Content Warning: This piece contains violent and racist language.
Users on far-right message boards are targeting the Fulton County, Georgia, grand jurors who voted to indict former President Donald Trump, including supposedly doxxing their addresses, threatening them with violence, and digging up their supposed online presences.
On August 14, Trump and 18 others were indicted “over their efforts to overturn his 2020 election loss” in Georgia, “with prosecutors using a statute normally associated with mobsters to accuse the former president, lawyers and other aides of a ‘criminal enterprise’ to keep him in power.” The grand jurors who indicted Trump were named in the indictment, per state law.
A Media Matters review found that following the release of the indictment and the grand jurors’ names, users on far-right message boards began targeting them in retaliation.
On a message board that has been the home of “Q,” the central figure of the QAnon conspiracy theory, a user posted the names of the jurors alongside their supposed addresses (Media Matters has blurred the supposed doxxing to protect the jurors, and has chosen to blur and remove other material posted by message board users). And on another message board, where the QAnon conspiracy theory initially emerged, a user seemed to threaten to “follow these people home and photograph their faces.”

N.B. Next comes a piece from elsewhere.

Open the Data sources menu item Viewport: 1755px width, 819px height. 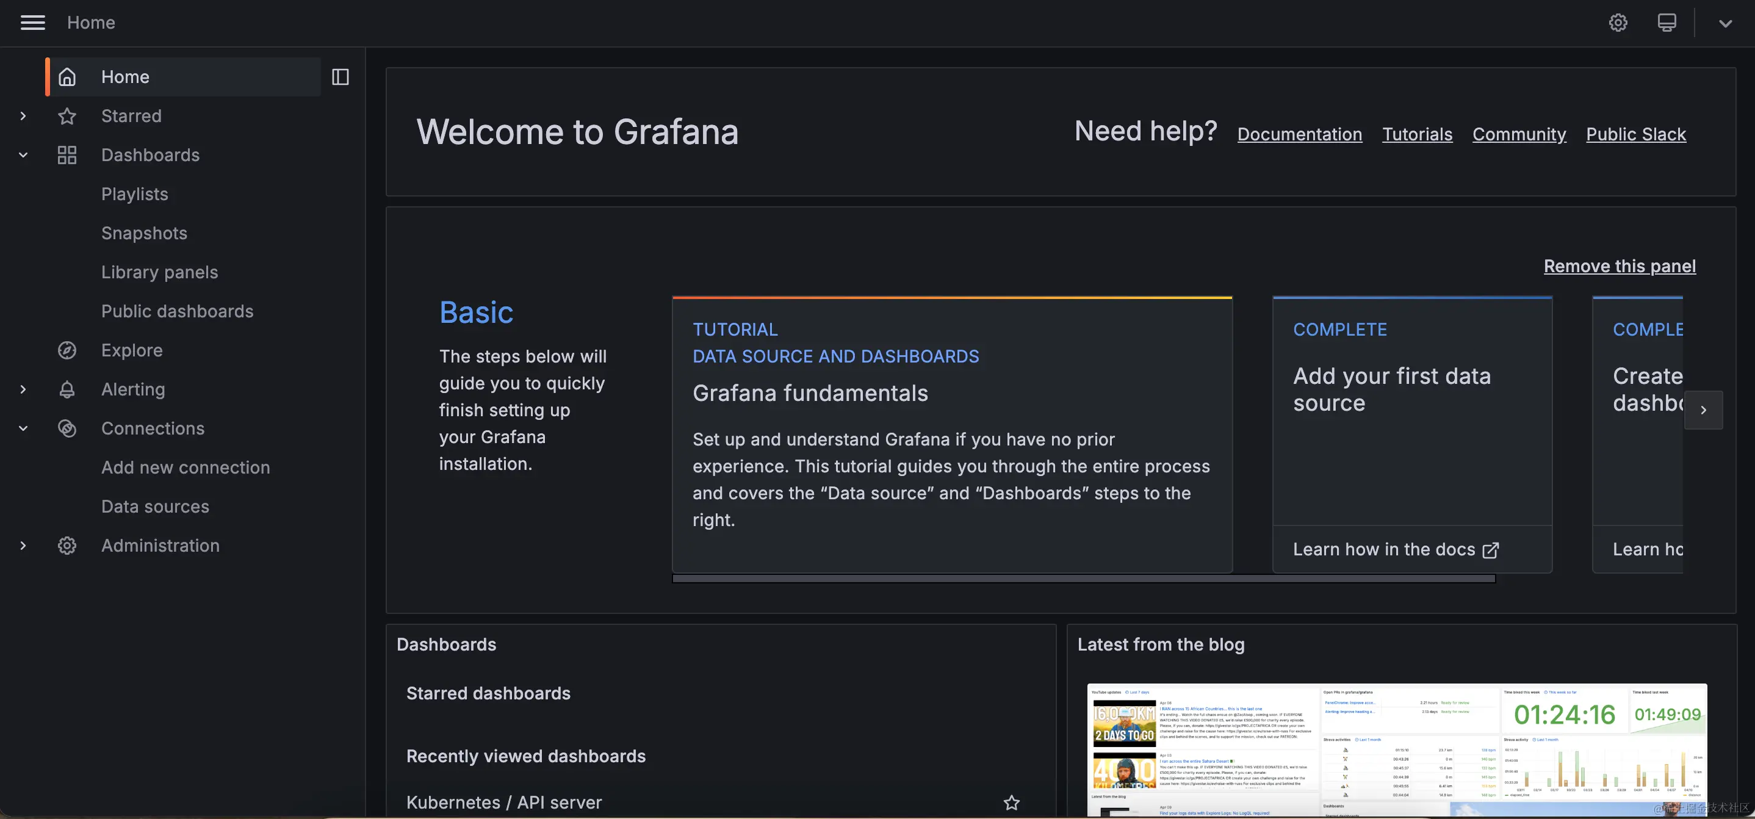tap(155, 507)
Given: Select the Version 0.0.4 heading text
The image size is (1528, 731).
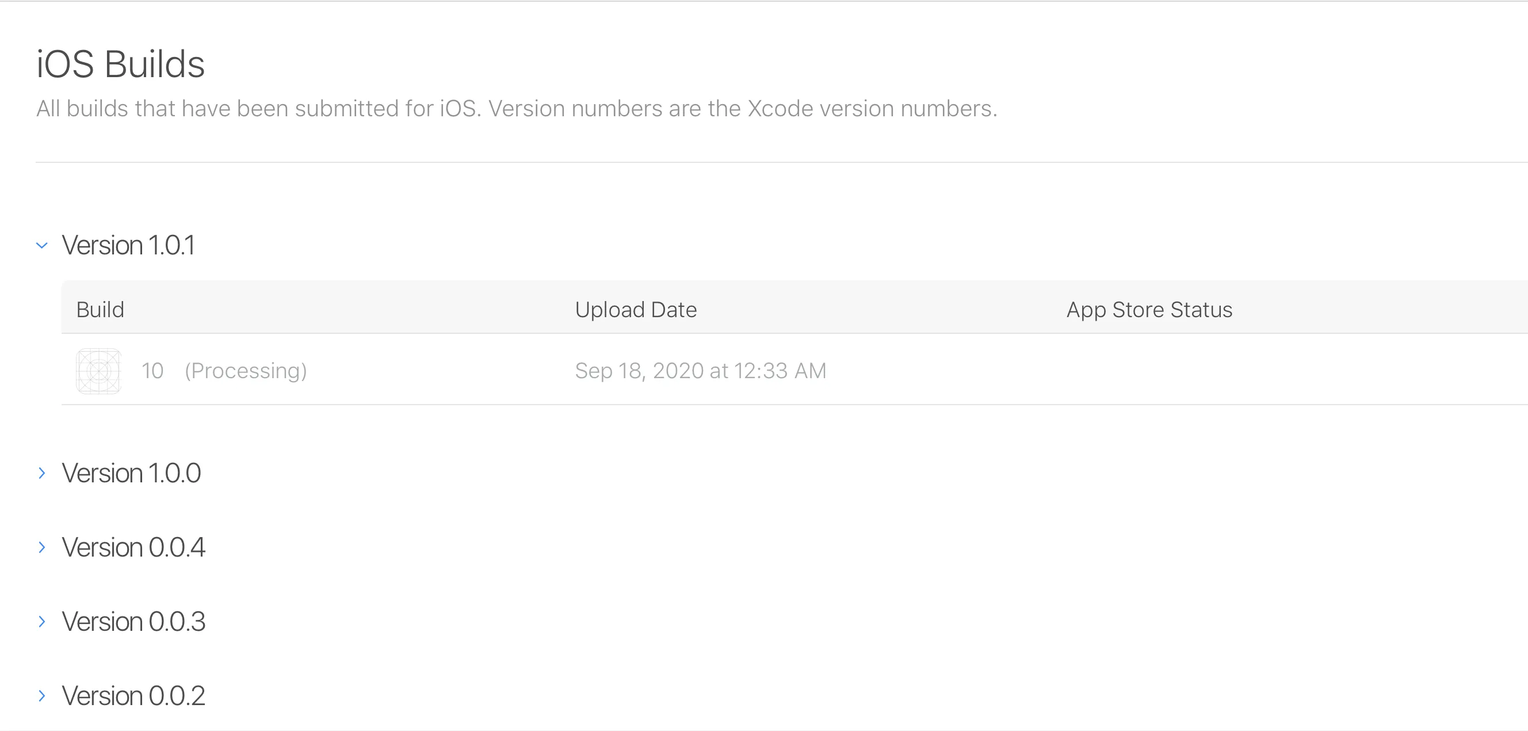Looking at the screenshot, I should click(x=133, y=547).

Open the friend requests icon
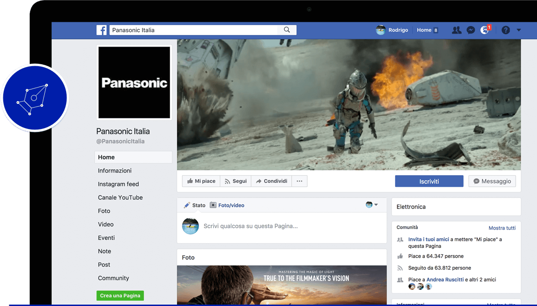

Other users on the message boards also issued direct threats against the jurors. One user wrote that the grand jurors’ names was a “hit list” to which another user responded, “Based. Godspeed anons, you have all the long range rifles in the world,” while another wrote that they were “about ready to go Turner Diaries on these treasonous n***** fucks” (referring to a violent white nationalist book). And another user ominously wrote that the jurors were “committing election interference” and so they “should indeed be careful.”